• Work order
Only one stretch of the listing below is wanted. Begin at the line that has "Task: Click Extra", stop after the line that has "Open Chivas response count in question 2", and repeat every line in between exactly.

● ● ● ● ●

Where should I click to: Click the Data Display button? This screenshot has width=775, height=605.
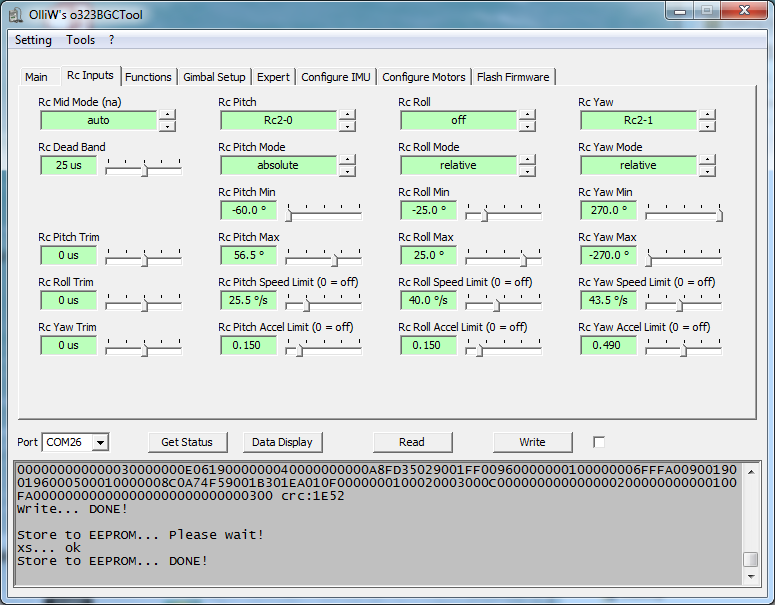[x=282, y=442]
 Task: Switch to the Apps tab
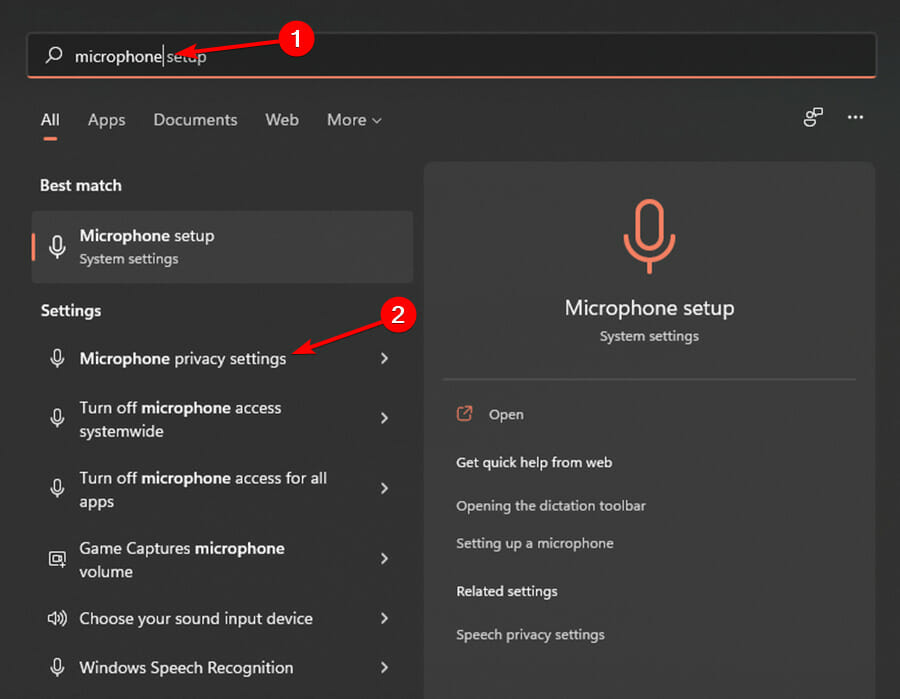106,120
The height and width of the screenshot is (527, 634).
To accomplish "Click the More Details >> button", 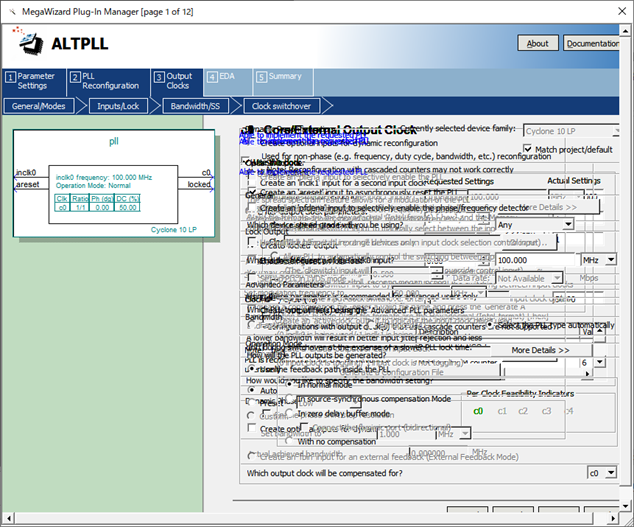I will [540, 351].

● ● ● ● ●

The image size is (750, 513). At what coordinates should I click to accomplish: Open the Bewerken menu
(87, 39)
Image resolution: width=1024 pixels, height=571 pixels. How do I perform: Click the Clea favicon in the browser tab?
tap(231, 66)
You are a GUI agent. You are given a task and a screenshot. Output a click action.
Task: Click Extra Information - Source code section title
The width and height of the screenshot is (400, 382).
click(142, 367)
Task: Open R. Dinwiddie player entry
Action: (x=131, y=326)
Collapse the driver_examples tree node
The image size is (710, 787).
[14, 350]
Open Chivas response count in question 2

● ● ● ● ●

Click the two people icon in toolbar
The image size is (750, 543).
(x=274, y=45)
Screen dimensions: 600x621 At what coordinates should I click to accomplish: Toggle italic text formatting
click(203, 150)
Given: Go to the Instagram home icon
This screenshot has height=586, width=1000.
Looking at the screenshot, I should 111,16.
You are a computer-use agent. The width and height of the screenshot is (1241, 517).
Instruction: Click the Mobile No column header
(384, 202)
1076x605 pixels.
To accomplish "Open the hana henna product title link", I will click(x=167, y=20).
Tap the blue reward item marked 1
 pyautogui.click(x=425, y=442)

● ● ● ● ●

• Answer section
Task: Click Extra Information - Source code section title
The width and height of the screenshot is (400, 382).
click(142, 367)
Task: Open R. Dinwiddie player entry
Action: (x=131, y=326)
Collapse the driver_examples tree node
The image size is (710, 787).
[14, 350]
Open Chivas response count in question 2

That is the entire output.